**SOURCE TEXT:**
● ● ● ● ●

Beyond Nuclear Bulletin
November 13, 2025
|
|
|
AT WHAT COST? Make Atoms Great Again
Is President Trump looking to “Make Atoms Great Again” with a national energy policy that financially partners the federal government with private nuclear industry? It starts with $80 billion from the Department of Energy’s loan and grant programs converted into federal equity stakes to support Westinghouse Electric’s expansion of its AP1000 reactor fleet. After Westinghouse clears a profit the government takes its 20% stake from the company’s subsequent profits.
The big question arises with the Energy Secretary Chris Wright’s announcement to an American Nuclear Society’s November conference that most of the DOE entire loan and grant program is going to expand the US domestic reactor fleet. Isn’t this a conflict of interest for independent federal regulatory oversight and licensing?
|
|
|
HOLTEC IS RECKLESS Engineers doubt Palisades' safety
Two nuclear engineers with nearly a century of combined experience question the safety of Palisades atomic reactor's degraded steam generator tubes, as the Nuclear Regulatory Commission is poised to approve Holtec's unprecedented restart scheme by year's end. Arnie Gundersen, with 54 years experience, warned Holtec needed to implement a wet layup to preserve Palisades' fragile, safety-critical tubes. Last January, NRC staff confirmed Holtec had neglected that basic maintenance from 2022-24, causing severe, widespread cracking. Alan Blind, with 40+ years experience, points out Holtec's own Operability Assessment admits only 50% confidence the steam generators will operate for even 18 months without a tube failure. A single tube burst will release radioactivity into the environment. Cascading failure can cause meltdown.

● ● ● ● ●

**QUESTIONS:**
• A. Change "federal" to "national" in the part of the bulletin that opens with the words containing "Beyond Nuclear Bulletin" and closes with "company’s subsequent profits.", and give that part again.
• B. Continue the nuclear energy bulletin from the point at which it stops.

**AVAILABLE DATA:**
● ● ● ● ●

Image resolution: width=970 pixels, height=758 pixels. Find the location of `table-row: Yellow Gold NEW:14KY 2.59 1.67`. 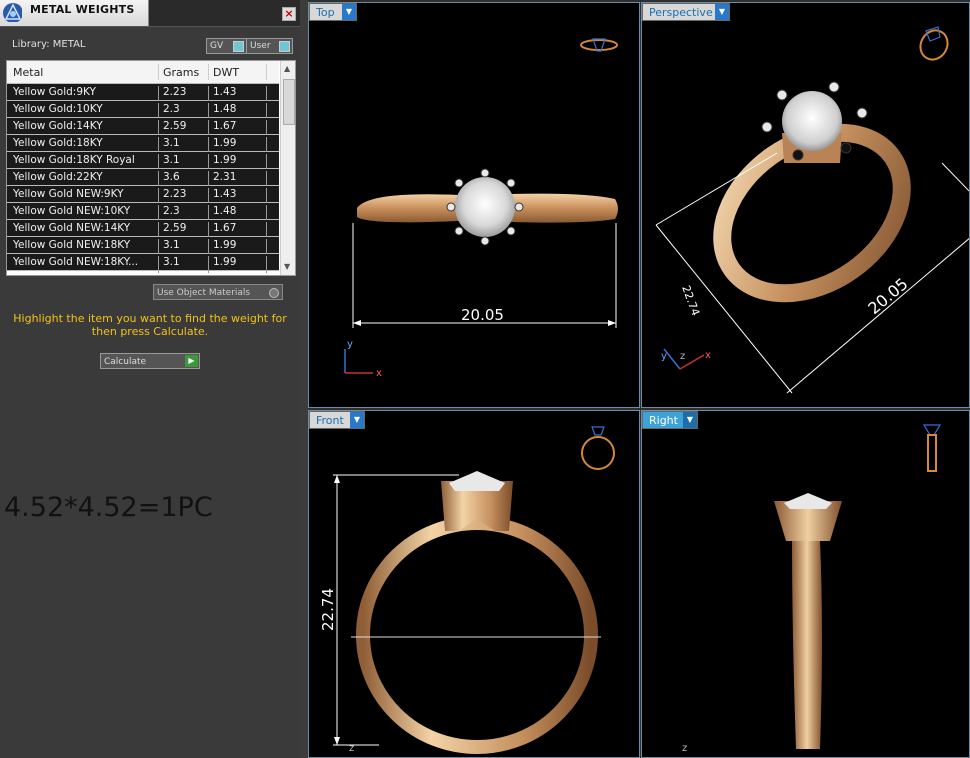

table-row: Yellow Gold NEW:14KY 2.59 1.67 is located at coordinates (143, 230).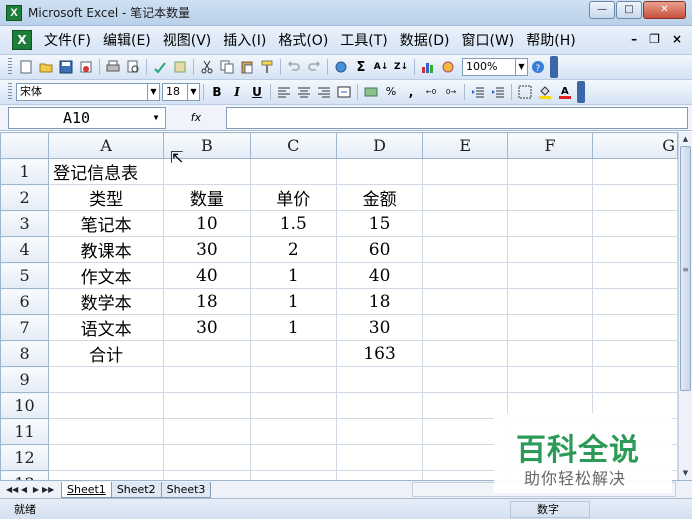  Describe the element at coordinates (133, 67) in the screenshot. I see `print-preview-icon` at that location.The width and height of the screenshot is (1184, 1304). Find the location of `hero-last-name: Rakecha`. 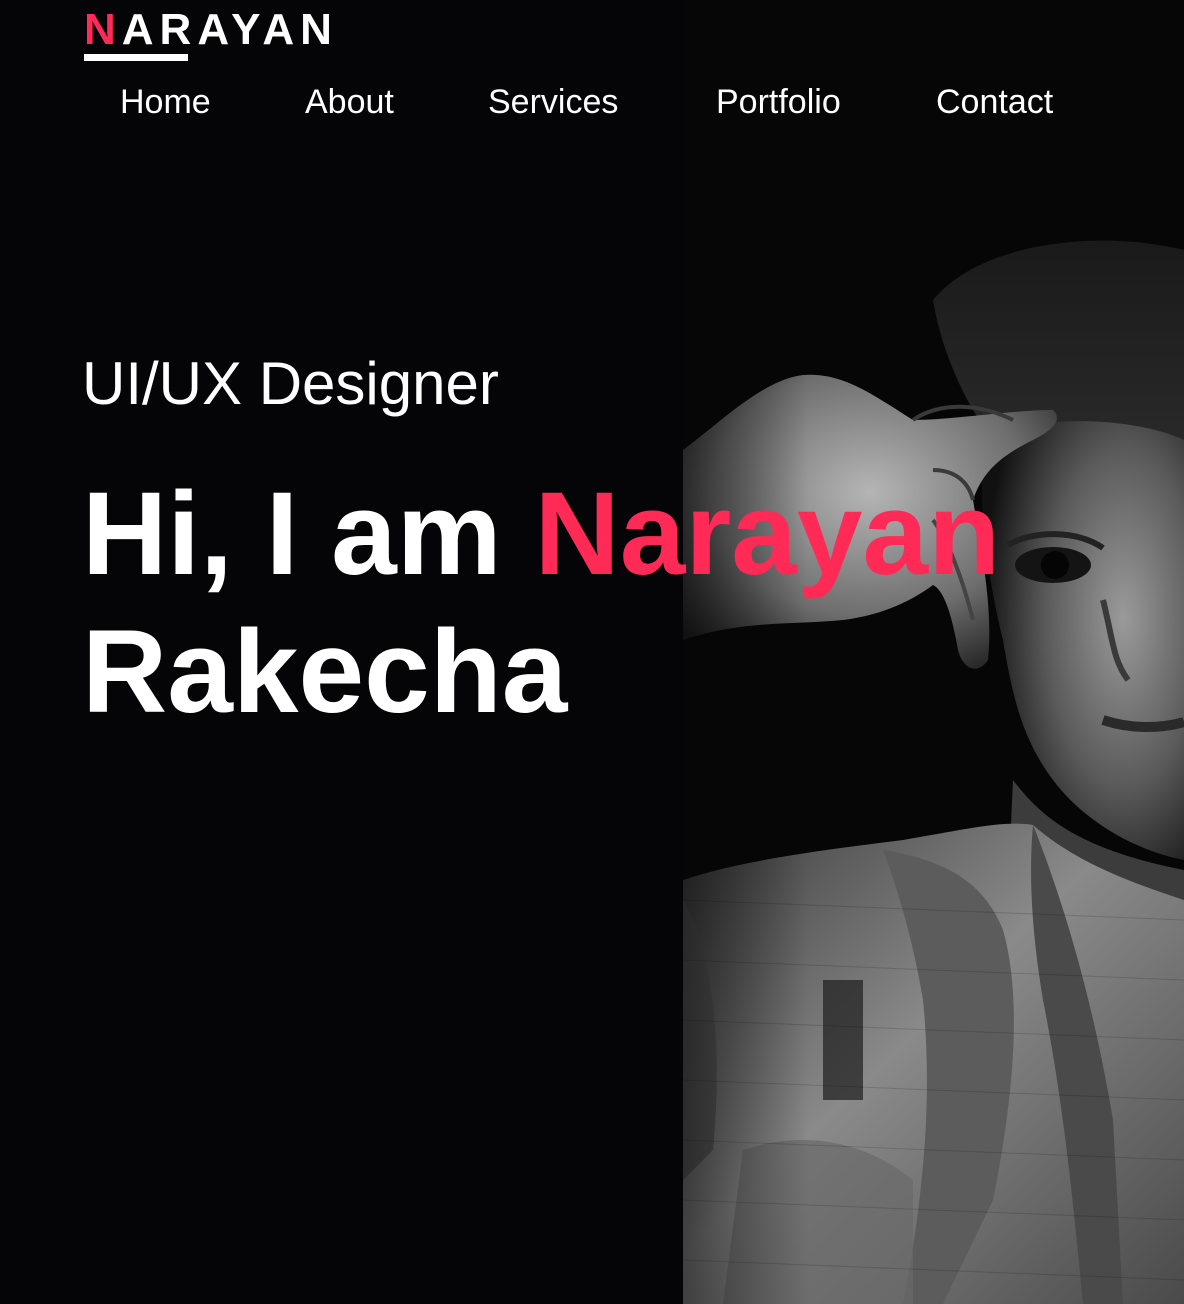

● ● ● ● ●

**TASK RESULTS:**
• A.
Beyond Nuclear Bulletin
November 13, 2025
|
|
|
AT WHAT COST? Make Atoms Great Again
Is President Trump looking to “Make Atoms Great Again” with a national energy policy that financially partners the national government with private nuclear industry? It starts with $80 billion from the Department of Energy’s loan and grant programs converted into national equity stakes to support Westinghouse Electric’s expansion of its AP1000 reactor fleet. After Westinghouse clears a profit the government takes its 20% stake from the company’s subsequent profits.

• B.
|
|
|
NRC’s INSIDE MAN Trump loads the majority
President Trump has already dismissed Democratic commissioner Christopher Hanson from his seat on the US Nuclear Regulatory Commission, even though Hanson’s term was not due to expire until June 2029. That opened up a majority seat for a third Republican. Trump’s nominee Ho Nieh has been approved by the Senate EPW Committee and awaits a vote from Congress. Now Trump has picked an industry insider, Douglas Weaver (pictured) for the fifth seat, replacing fellow Republican Annie Caputo who abruptly resigned in July. Weaver has been employed by both Holtec and Westinghouse, two nuclear companies hoping to see their new projects “rubber stamped”, as ordered by the White House and even more likely now with Trump’s inside man sitting on the commission.
|
|
|
SILKWOOD, PRESENTE! Commemorating her death, 51 years on
On November 13, 1974, nuclear whistleblower and Oil, Chemical, and Atomic Workers union member Karen Silkwood died in a highly suspicious car crash. She was en route to meet a New York Times reporter, to deliver a file of documents that went missing from the fatal scene. The 28-year old mother was survived by two young children. Silkwood supporters, including the anti-nuclear power couple Kitty Tucker (1944-2019) and Bob Alvarez (1948-2025), raised awareness about Silkwood's case, and helped win a settlement with Kerr-McKee, which ran the Cimarron Fuel Fabrication Site, a nuclear weapons complex production facility in Crescent, Oklahoma where Silkwood worked and organized. Silkwood's story inspired a Hollywood blockbuster, multiple books, and the movement.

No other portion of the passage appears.